Foto: Reprodução/AEN

Os alunos de bacharel e mestrado do campus Curitiba II e do prédio de Pinhais da Universidade Estadual do Paraná (Unespar), a antiga Faculdade de Artes do Paraná (FAP), estão apreensivos com relação ao início das aulas, que deveria ter acontecido no dia 11 de março.

As unidades foram interditadas por problemas na estrutura dos prédios. No bloco 01 da unidade Cabral, que fica na Rua dos Funcionários, em Curitiba, por exemplo, parte do forro de uma das salas de aula despencou e o prédio foi interditado pela Paraná Edificações e Defesa Civil.

A alternativa da Secretaria da Ciência, Tecnologia e Ensino Superior do Paraná (SETI) será a de alugar prédios temporários para a retomada das aulas, mas nenhum lugar foi definido até o momento.
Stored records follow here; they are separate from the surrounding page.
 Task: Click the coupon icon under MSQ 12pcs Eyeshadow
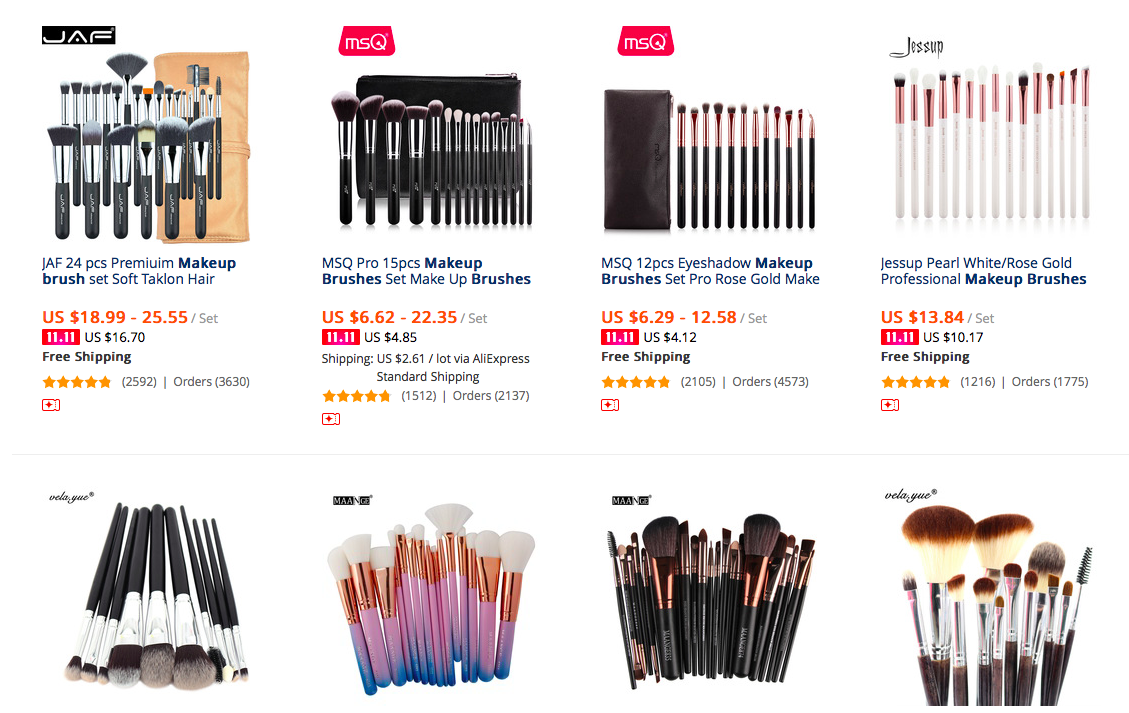click(x=610, y=405)
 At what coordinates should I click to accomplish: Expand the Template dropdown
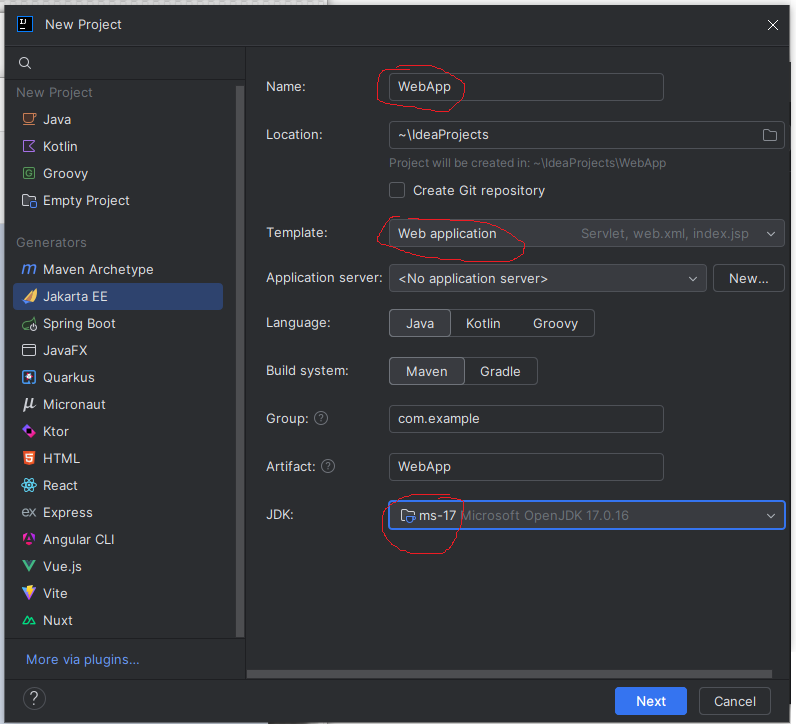pyautogui.click(x=770, y=234)
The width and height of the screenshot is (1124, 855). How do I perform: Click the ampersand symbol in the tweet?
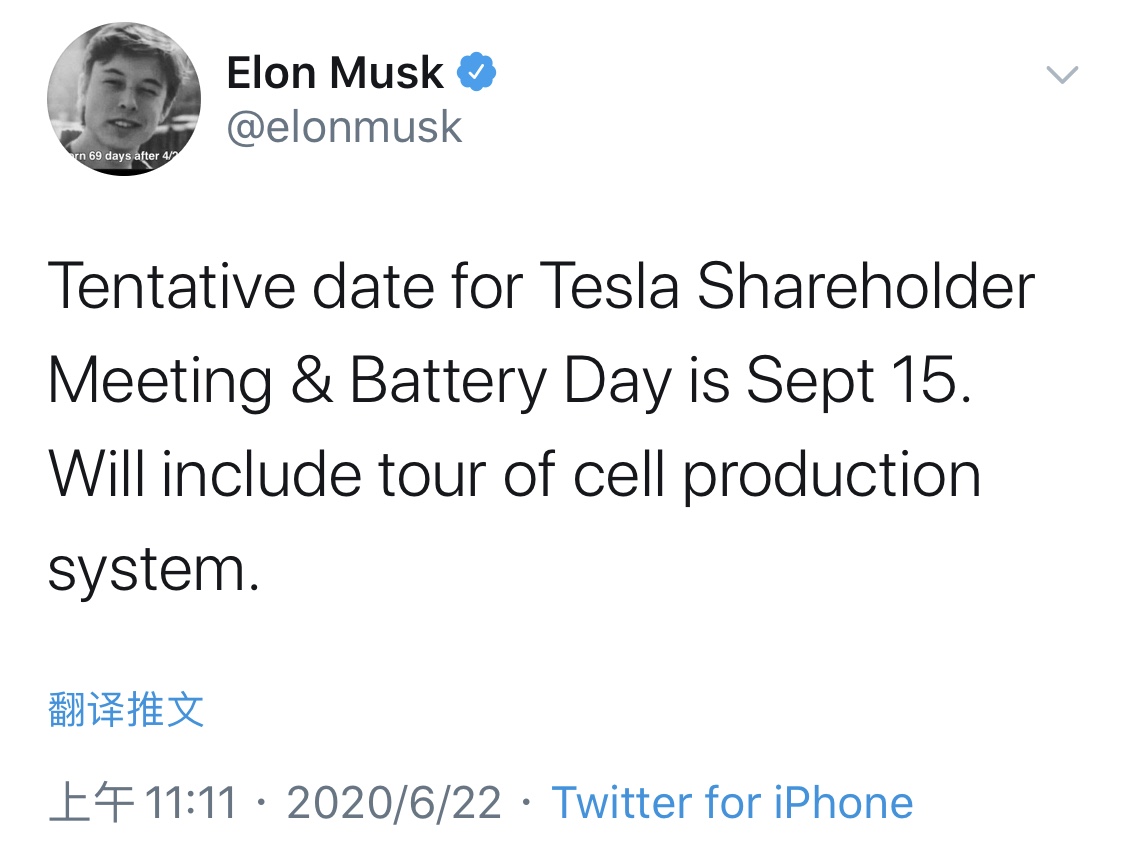tap(313, 381)
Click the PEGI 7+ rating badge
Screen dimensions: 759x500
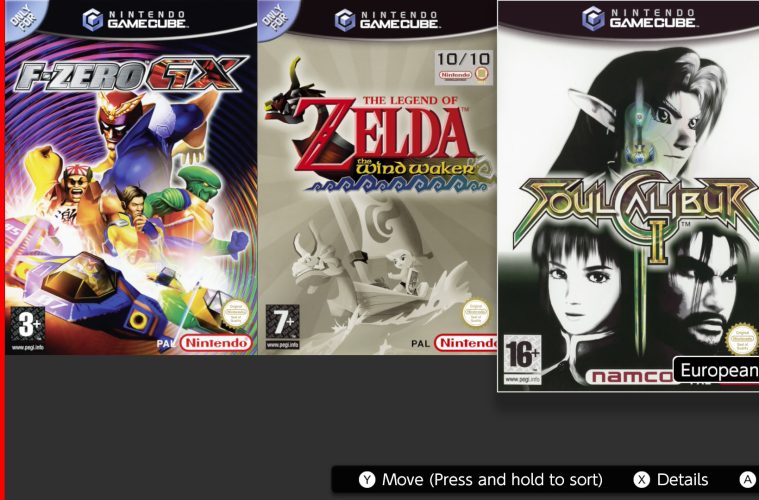click(x=283, y=327)
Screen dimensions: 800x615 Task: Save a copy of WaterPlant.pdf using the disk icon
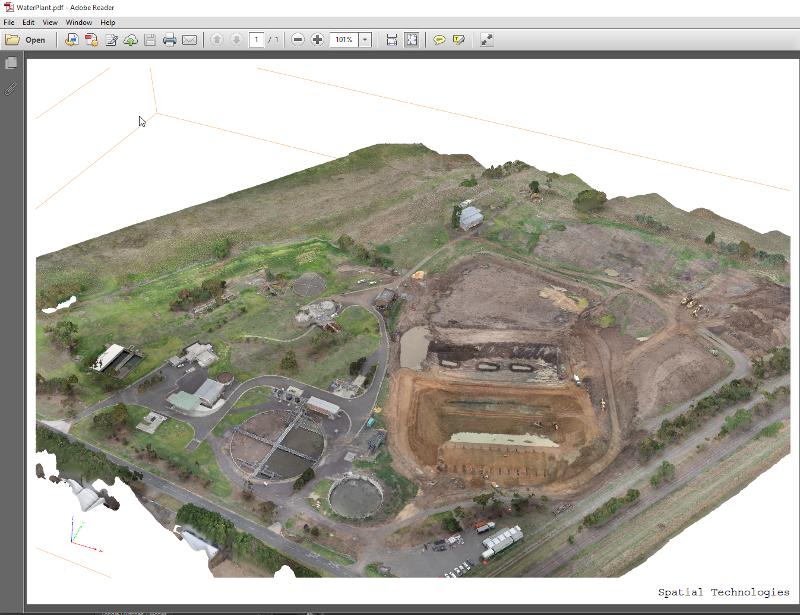coord(150,40)
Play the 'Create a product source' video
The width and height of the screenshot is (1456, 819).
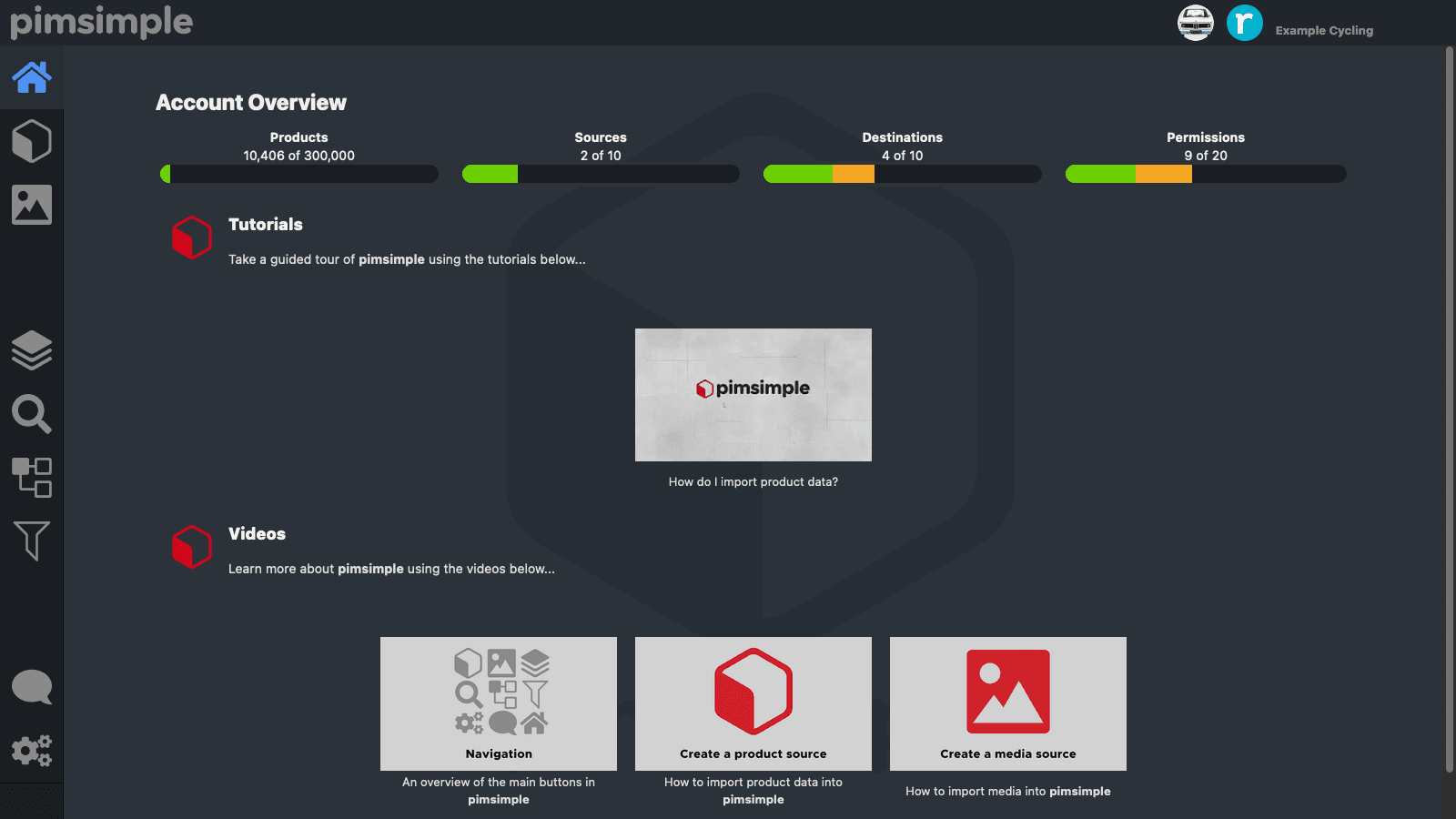753,703
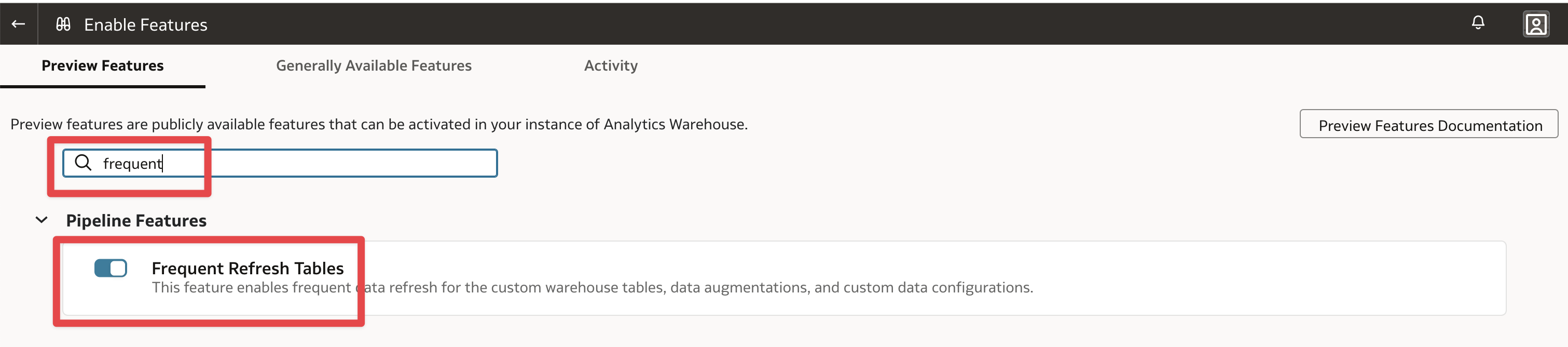This screenshot has height=347, width=1568.
Task: Open the Preview Features Documentation button
Action: pyautogui.click(x=1428, y=125)
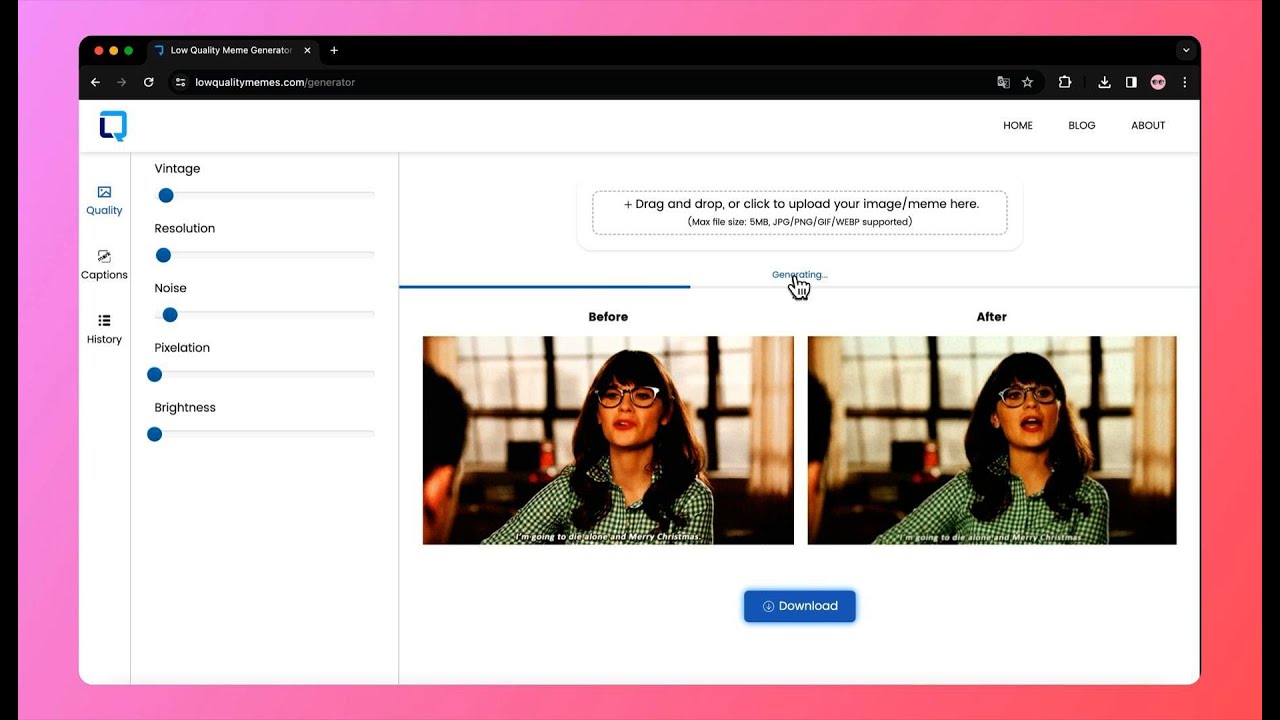Open the Chrome three-dot menu
Image resolution: width=1280 pixels, height=720 pixels.
1185,82
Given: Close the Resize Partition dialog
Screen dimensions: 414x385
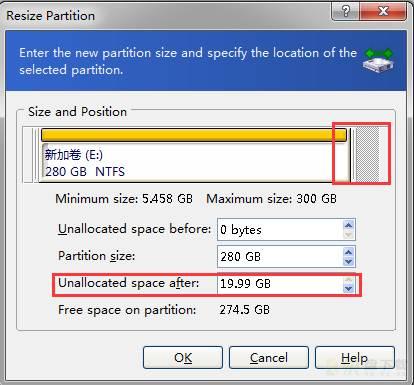Looking at the screenshot, I should [383, 12].
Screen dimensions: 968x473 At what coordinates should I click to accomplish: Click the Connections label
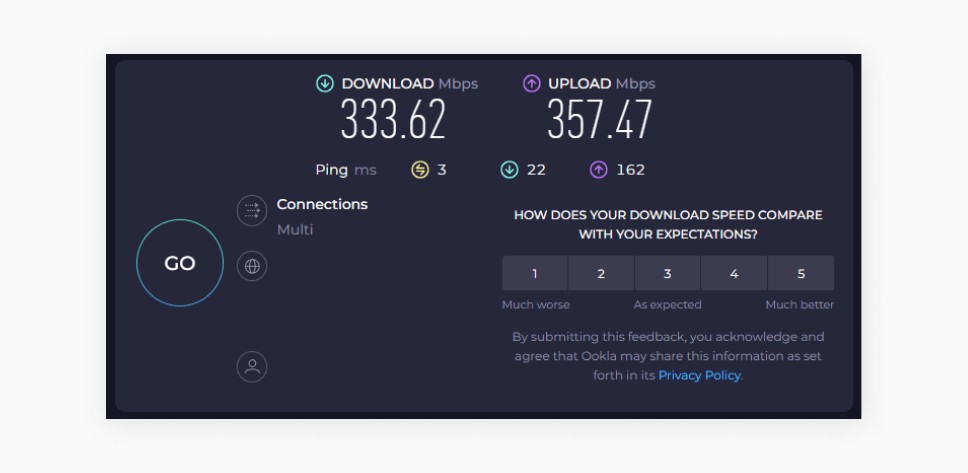322,204
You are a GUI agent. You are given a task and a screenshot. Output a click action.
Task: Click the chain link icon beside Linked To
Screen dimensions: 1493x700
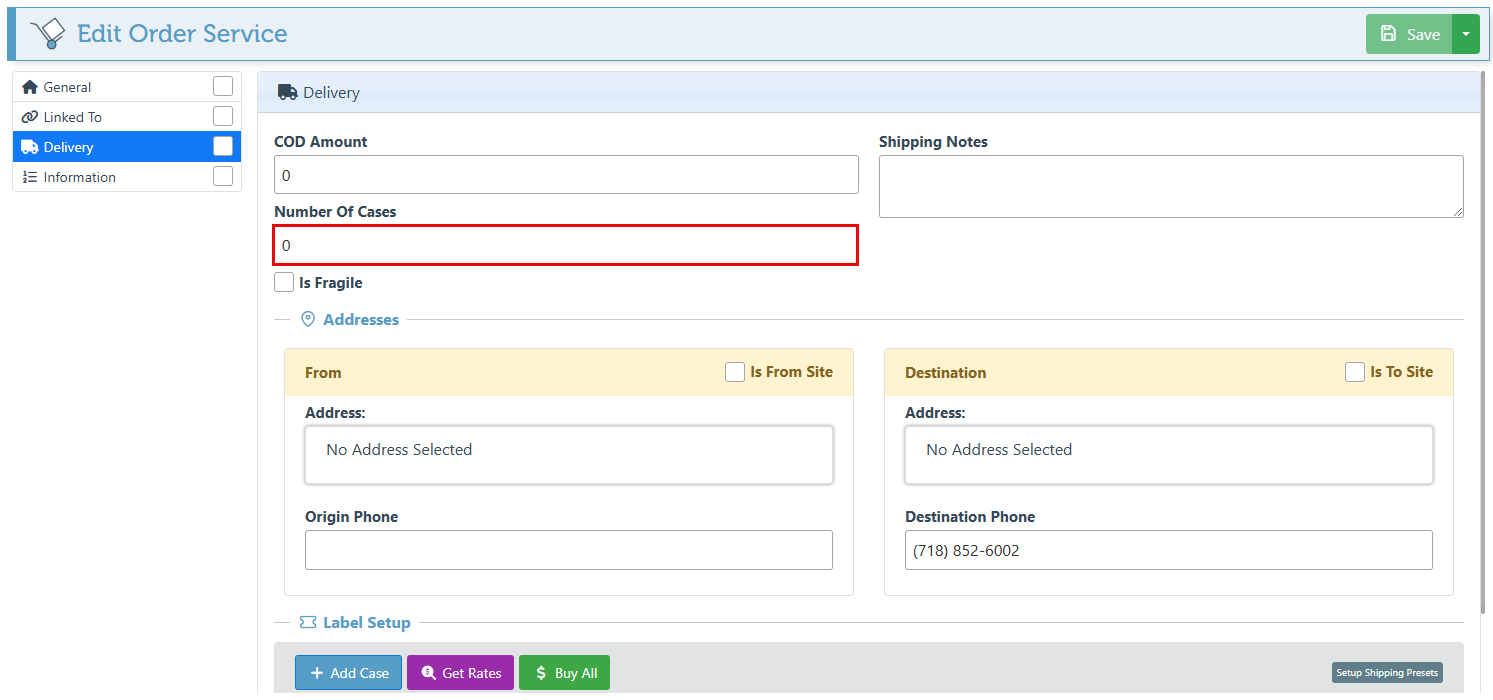30,117
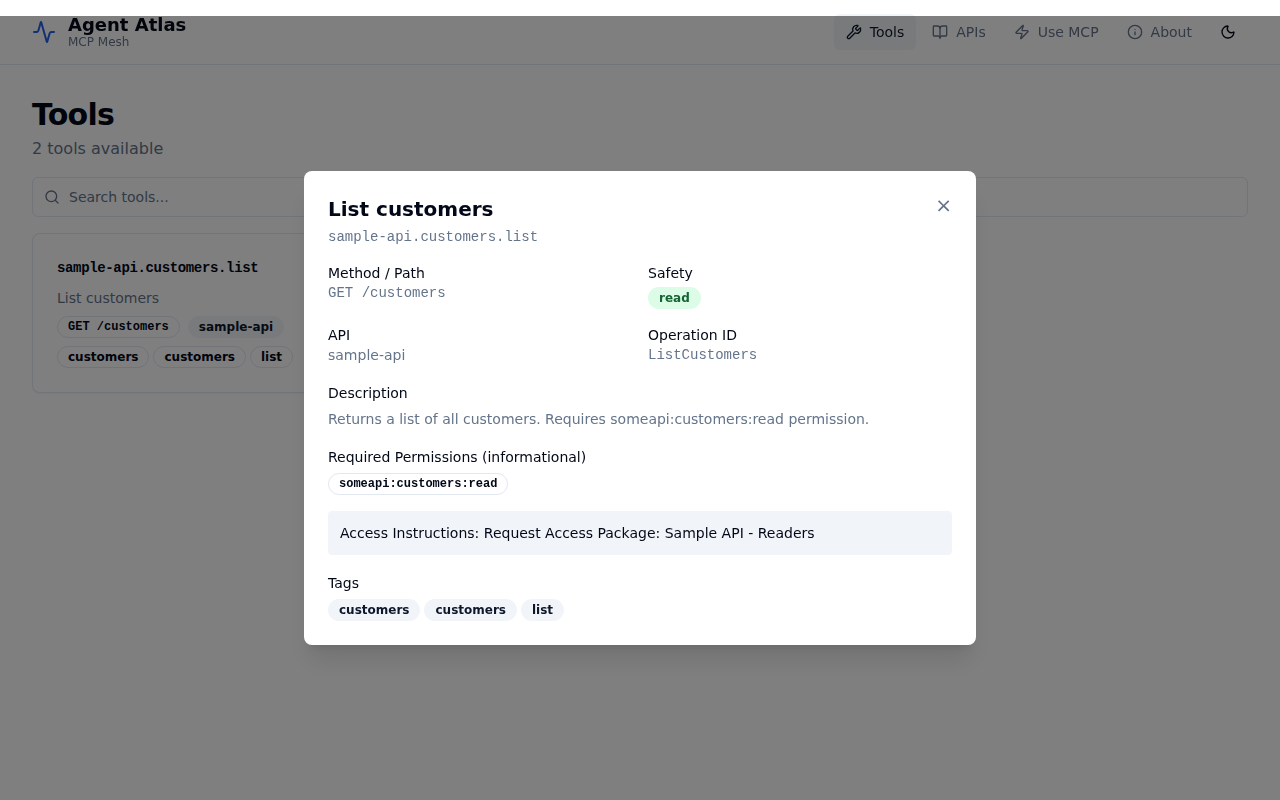Open the sample-api.customers.list tool card
This screenshot has height=800, width=1280.
coord(157,267)
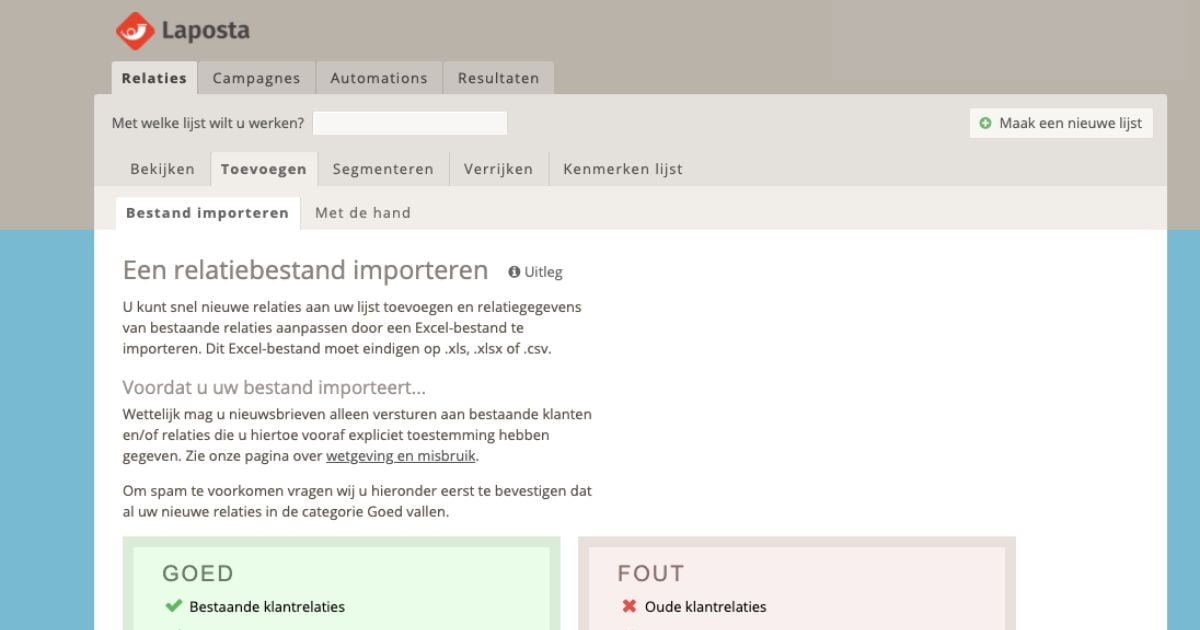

O professor e coordenador do curso de graduação de Cinema da Unespar, Tiago Alvarez, esteve em uma reunião com representantes do SETI e do governo estadual nesta terça-feira (19) e diz que saiu da conversa ainda sem uma solução para o problema.

Alvarez também revelou que desde a metade do ano passado existe uma negociação para aluguel de um prédio próximo ao campus da Unespar, no bairro Cabral, em Curitiba, mas ela ainda não foi concretizada.

A Unespar oferece cursos de graduação na área artística como Artes Cênicas, Cinema e Audiovisual, Música Popular, Musicoterapia e Dança, além opções de pós-graduação e mestrado e cursos de extensão abertos à comunidade.

Em nota, o governo estadual afirmou que “está adotando as medidas necessárias para resolver questões estruturais dos campi da Unespar que sofreram avarias nos últimos tempos” e que “a Faculdade de Cinema, localizada em Pinhais, foi afetada por um vendaval e a solução será transferir o curso para um espaço alternativo, que será definido nos próximos dias”.

Além disso, frisou que “vai organizar um espaço definitivo para o curso até meados do ano, na cidade de Curitiba”.

Com relação à situação do campus Curitiba II, o governo frisou que “a sede foi interditada em razão de problemas no teto que não haviam sido relatados ao Estado pela instituição” e que “nenhum pedido de manutenção do prédio foi feito antecipadamente”.

Ainda de acordo com a nota, “o curso será transferido para um espaço alternativo para a solução dos problemas apresentados na edificação”.